:: Data to process ::

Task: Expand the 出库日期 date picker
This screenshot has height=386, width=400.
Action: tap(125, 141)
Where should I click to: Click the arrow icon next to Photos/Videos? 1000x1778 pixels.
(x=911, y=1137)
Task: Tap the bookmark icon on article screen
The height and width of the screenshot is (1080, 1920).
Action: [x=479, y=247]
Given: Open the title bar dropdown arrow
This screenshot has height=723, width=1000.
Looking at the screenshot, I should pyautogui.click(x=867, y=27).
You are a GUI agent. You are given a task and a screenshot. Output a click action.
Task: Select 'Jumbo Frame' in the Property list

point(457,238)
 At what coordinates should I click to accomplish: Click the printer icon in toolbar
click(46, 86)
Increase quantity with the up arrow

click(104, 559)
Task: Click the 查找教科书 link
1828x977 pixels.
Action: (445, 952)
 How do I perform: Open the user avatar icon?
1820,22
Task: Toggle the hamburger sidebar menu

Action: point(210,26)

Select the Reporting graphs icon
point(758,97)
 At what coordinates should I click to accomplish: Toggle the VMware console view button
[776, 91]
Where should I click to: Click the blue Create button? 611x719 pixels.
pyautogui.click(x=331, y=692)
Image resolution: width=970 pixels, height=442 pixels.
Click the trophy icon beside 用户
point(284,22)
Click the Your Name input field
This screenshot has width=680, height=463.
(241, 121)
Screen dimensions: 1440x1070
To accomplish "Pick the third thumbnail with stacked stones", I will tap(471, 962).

:::

Type out each entry above again, exactly.

Task: Expand the 出库日期 date picker
This screenshot has height=386, width=400.
Action: tap(125, 141)
Where should I click to: Click the arrow icon next to Photos/Videos? 1000x1778 pixels.
(x=911, y=1137)
Task: Tap the bookmark icon on article screen
The height and width of the screenshot is (1080, 1920).
Action: [x=479, y=247]
Given: Open the title bar dropdown arrow
This screenshot has height=723, width=1000.
Looking at the screenshot, I should pyautogui.click(x=867, y=27).
You are a GUI agent. You are given a task and a screenshot. Output a click action.
Task: Select 'Jumbo Frame' in the Property list

point(457,238)
 At what coordinates should I click to accomplish: Click the printer icon in toolbar
click(46, 86)
Increase quantity with the up arrow

click(104, 559)
Task: Click the 查找教科书 link
1828x977 pixels.
Action: (445, 952)
 How do I perform: Open the user avatar icon?
1820,22
Task: Toggle the hamburger sidebar menu

Action: point(210,26)

Select the Reporting graphs icon
point(758,97)
 At what coordinates should I click to accomplish: Toggle the VMware console view button
[776, 91]
Where should I click to: Click the blue Create button? 611x719 pixels.
pyautogui.click(x=331, y=692)
Image resolution: width=970 pixels, height=442 pixels.
Click the trophy icon beside 用户
point(284,22)
Click the Your Name input field
This screenshot has width=680, height=463.
(241, 121)
Screen dimensions: 1440x1070
To accomplish "Pick the third thumbnail with stacked stones", I will tap(471, 962).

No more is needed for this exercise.